NEW YORK — Jeremy J. Stone, a mathematician whose ideas about minimizing the possibility of a nuclear catastrophe influenced arms-control negotiators in the United States and the Soviet Union during the Cold War, died Jan. 1 of heart failure at his home in Carlsbad, Calif. He was 81.
Mr. Stone’s focus on arms reduction began in 1963 with what he called “an electric thought’’: If the Soviets could be persuaded not to build a missile defense system, then perhaps the United States could be persuaded not to build one of its own.
“Both sides would then avoid the waste of expensive, ineffective systems that would, still worse, accelerate each side’s interest in buying offsetting offensive missile systems,’’ Mr. Stone wrote in “Every Man Should Try’’ (1999), one of his two autobiographies.
It was a counterintuitive argument: that missile defenses could encourage both sides to build more offensive weapons. But it was central to the 1972 Anti-Ballistic Missile Treaty, which limited the number, type and placement of missiles that the United States and the Soviet Union could deploy to shoot down attacking missiles.

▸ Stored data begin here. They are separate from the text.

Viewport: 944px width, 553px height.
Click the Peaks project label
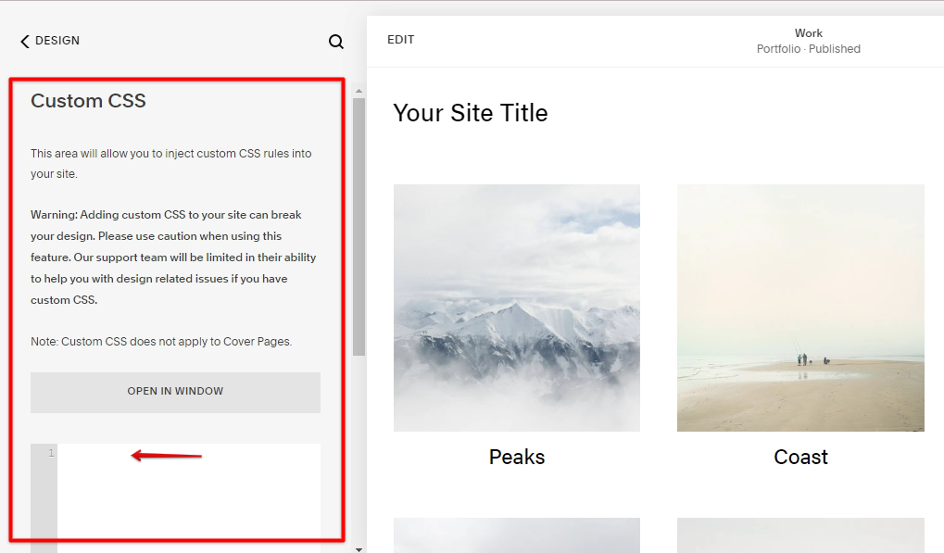[517, 457]
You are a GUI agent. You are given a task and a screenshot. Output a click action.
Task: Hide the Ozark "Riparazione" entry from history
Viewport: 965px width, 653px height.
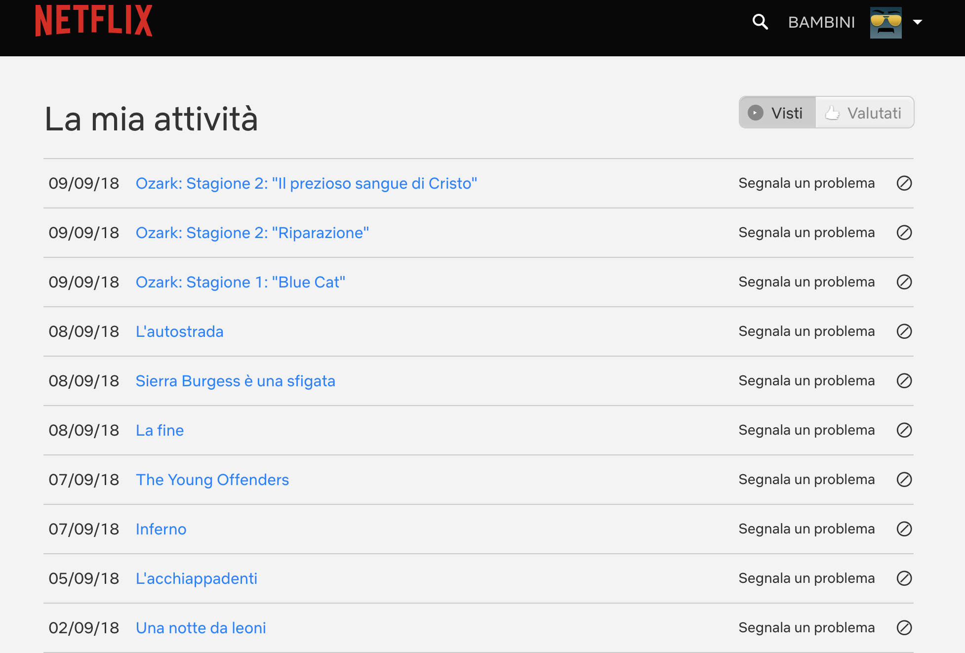click(904, 233)
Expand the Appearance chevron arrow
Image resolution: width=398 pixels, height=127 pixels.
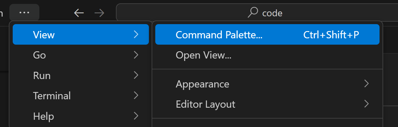coord(367,84)
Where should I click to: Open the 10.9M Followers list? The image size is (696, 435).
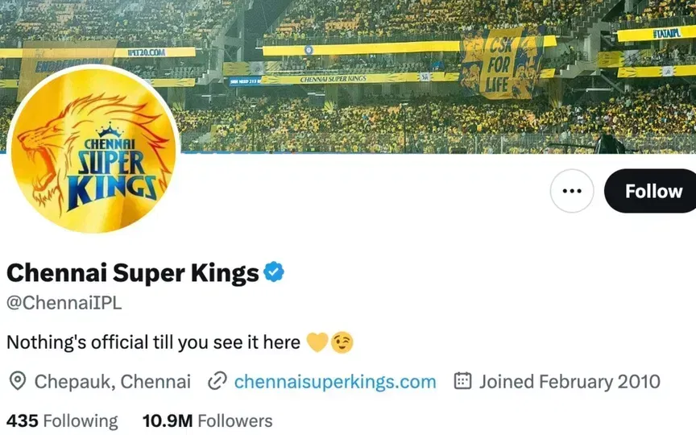207,421
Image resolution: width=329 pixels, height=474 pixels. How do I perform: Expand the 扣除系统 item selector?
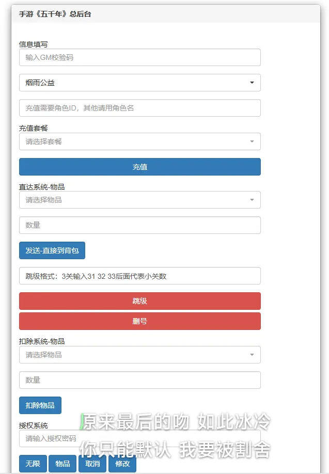coord(139,355)
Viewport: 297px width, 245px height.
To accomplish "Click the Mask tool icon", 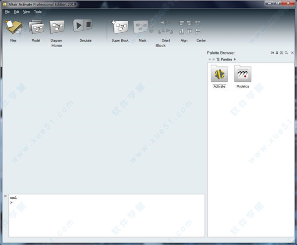I will point(142,28).
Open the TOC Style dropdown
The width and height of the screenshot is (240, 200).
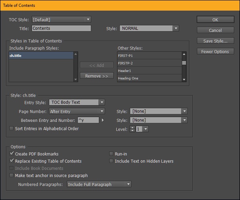[x=61, y=20]
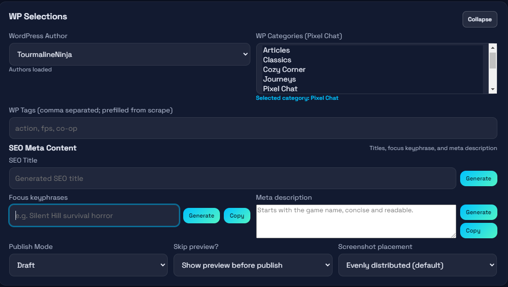Open the Screenshot placement dropdown
Viewport: 508px width, 287px height.
417,265
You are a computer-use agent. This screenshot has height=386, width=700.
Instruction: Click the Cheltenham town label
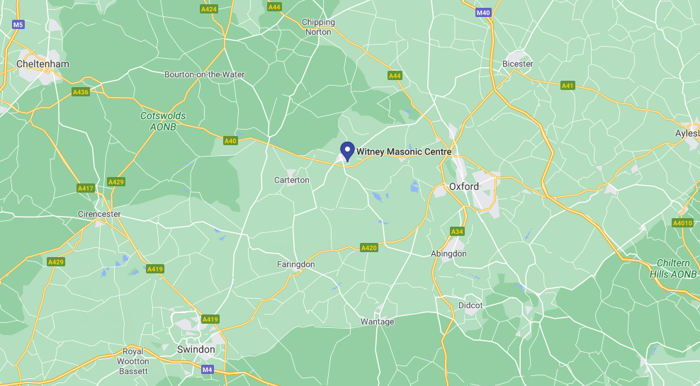pyautogui.click(x=43, y=64)
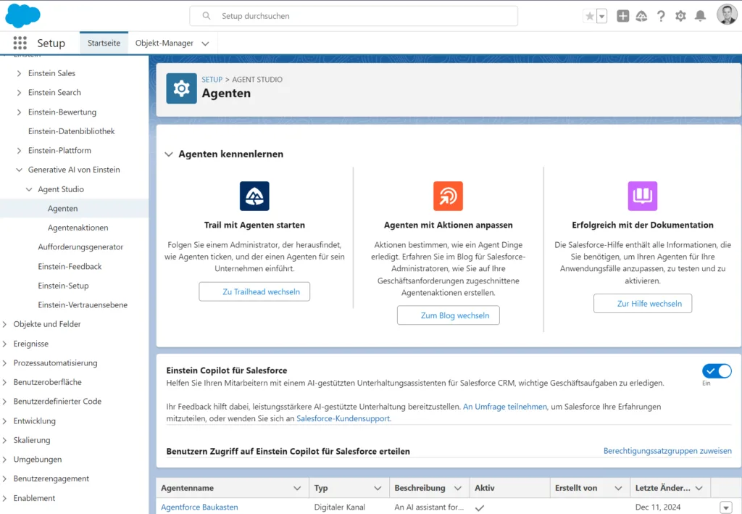Image resolution: width=742 pixels, height=514 pixels.
Task: Open the favorites star icon
Action: coord(589,16)
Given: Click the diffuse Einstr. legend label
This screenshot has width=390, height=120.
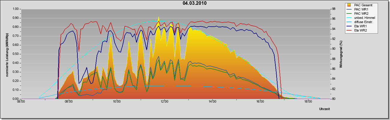Looking at the screenshot, I should point(364,22).
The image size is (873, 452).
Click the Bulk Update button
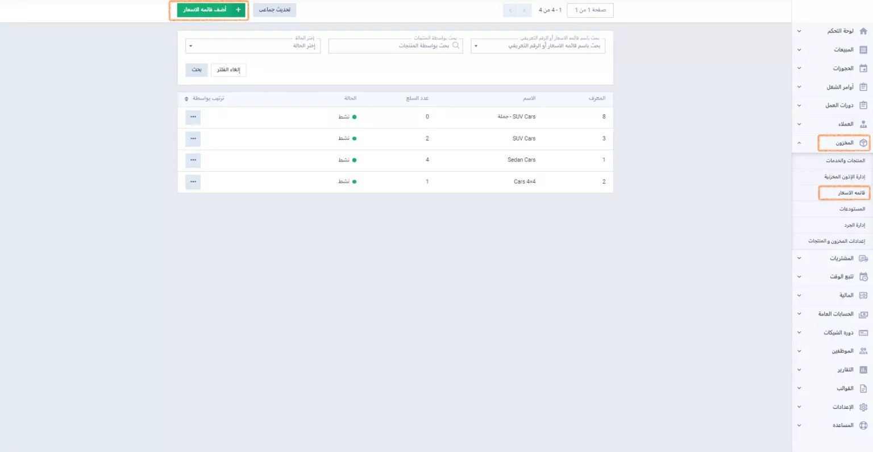coord(275,10)
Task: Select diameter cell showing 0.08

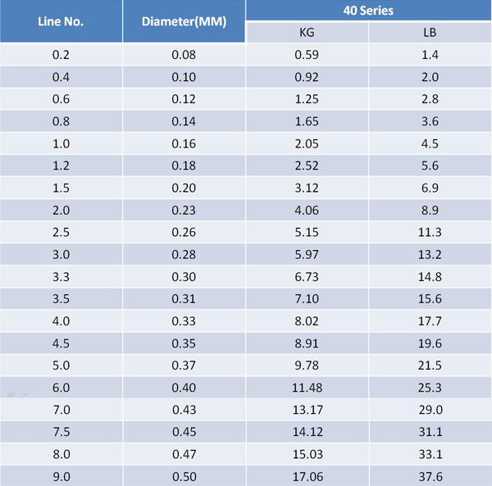Action: click(184, 55)
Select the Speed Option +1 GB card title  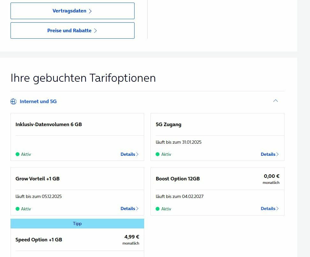pos(39,240)
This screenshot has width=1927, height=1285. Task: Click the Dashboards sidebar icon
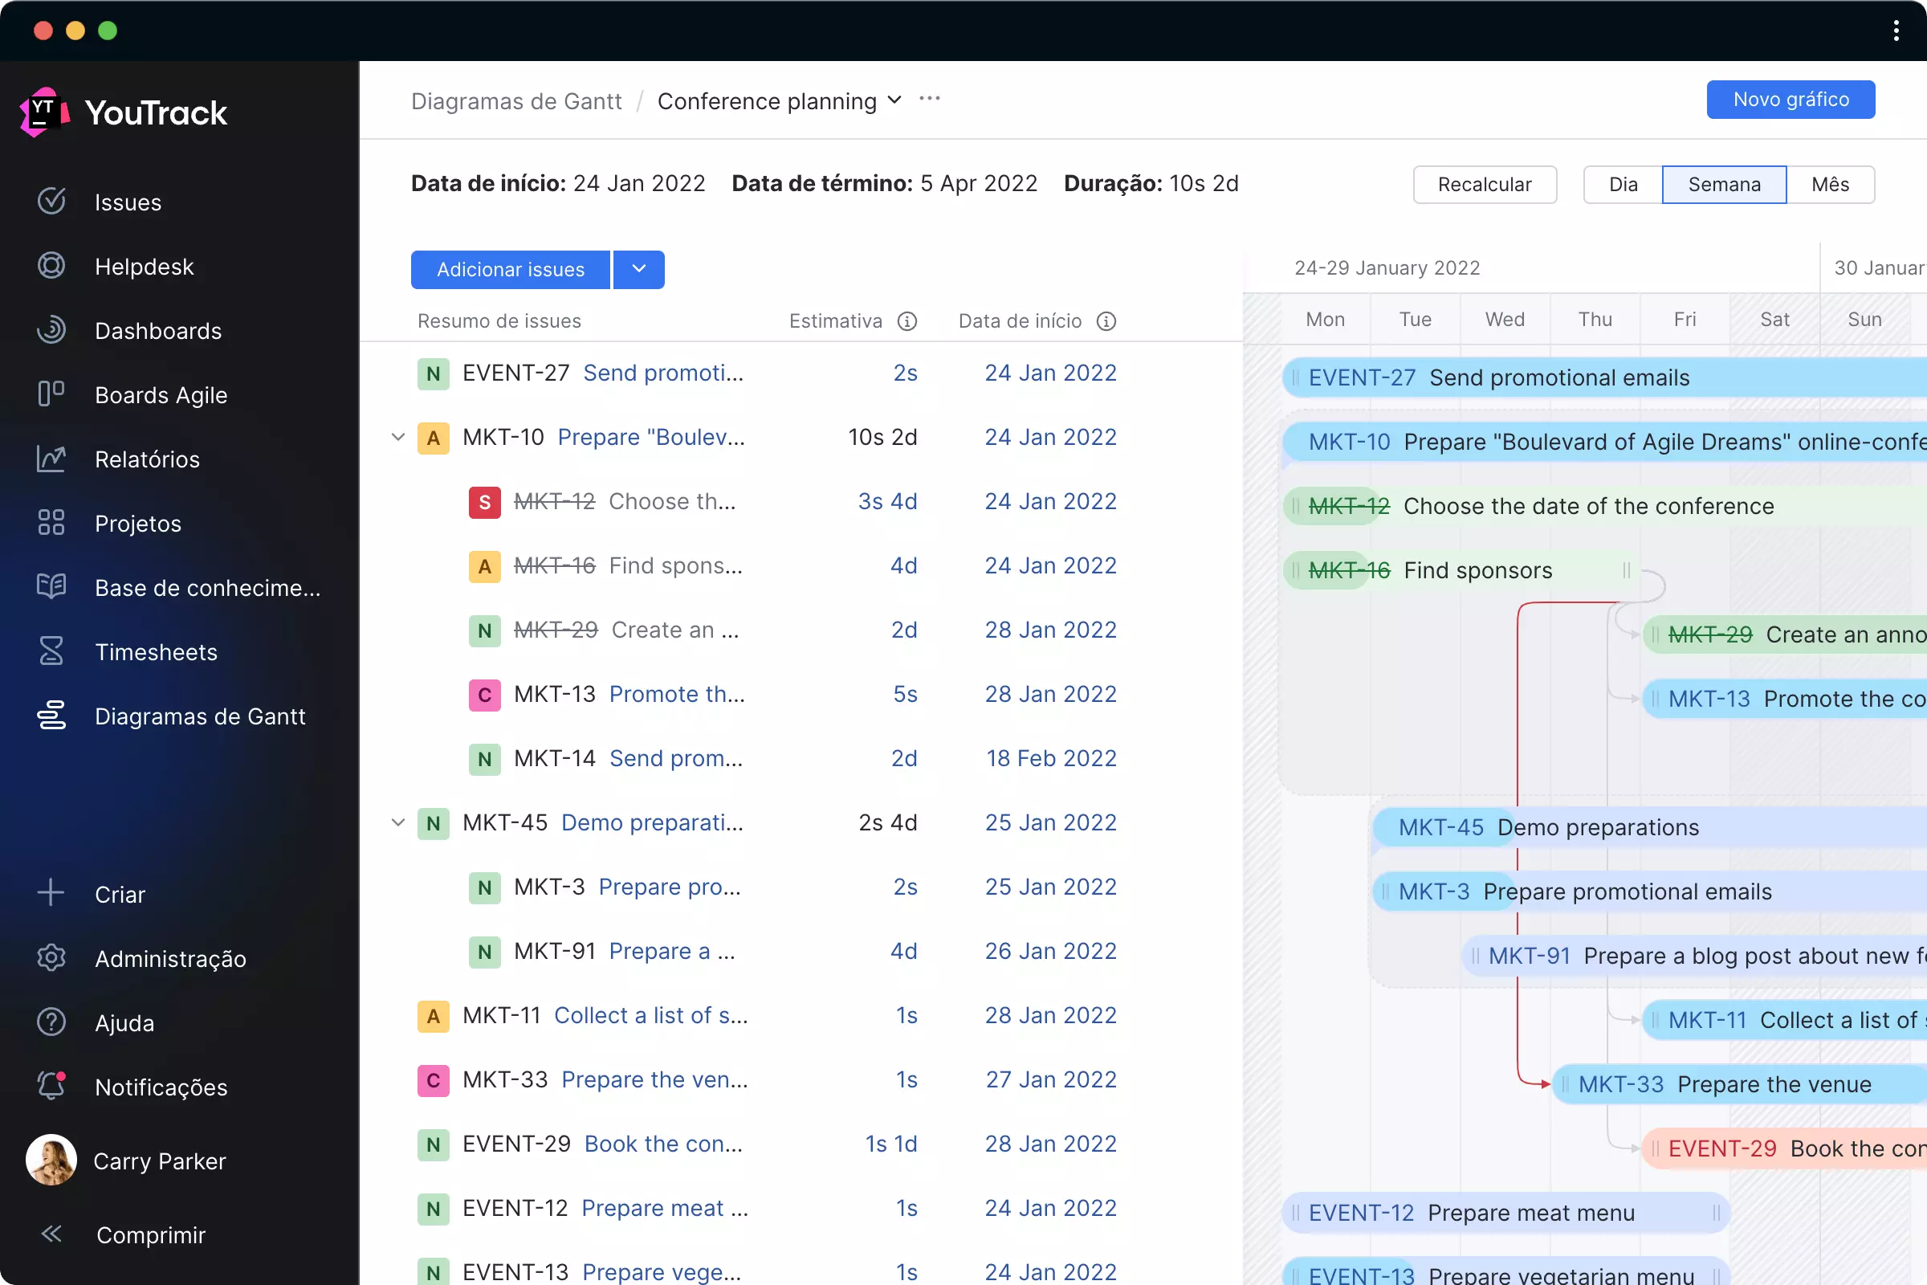tap(52, 330)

Mr. Stone was not the only policy expert, in or out of the government, who thought that way. But Matthew Evangelista, the author of “Unarmed Forces: The Transnational Movement to End the Cold War’’ (2002), and other arms-control historians said Mr. Stone made an important contribution: the regular trips he took to the Soviet Union.
During the trips, Mr. Stone cajoled scientists and foreign-policy experts about the wisdom of limiting missile defense systems. His wife, Betty Jean Yannet, also a mathematician (better known as B.J. Stone), learned Russian to help him on his missions.
“He was one of the leading figures in arms control,’’ Evangelista said. “It took a while for the Soviet side to appreciate the arguments, and he was involved in contacts with Soviet scientists over many years to persuade them. He changed a lot of minds.’’
By 1966, Evangelista said, some Soviet scientists who were involved in military research and were close to Soviet leaders were calling a US plan to limit missile defenses “Jeremy Stone’s proposal.’’
Morton Halperin, who served three White House administrations in national security and diplomatic positions, said in an interview that Mr. Stone “understood what many advocates don’t: that if you want to influence governments, you have to give them an idea for what they can actually do rather than lecture them about peace or arms control.’’
During the debate over the Strategic Defense Initiative, or Star Wars, the missile defense system pushed by President Reagan, Mr. Stone told a meeting of Soviet scientists in 1985 in Moscow that disarmament was the best response to the White House plan.
“You people are saying that if we go ahead with Star Wars, there can be no disarmament,’’ Mr. Stone is quoted as saying in “The Master of the Game’’ (1988), a biography of nuclear-arms negotiator Paul H. Nitze written by Strobe Talbott. “I agree, but you should turn it around.’’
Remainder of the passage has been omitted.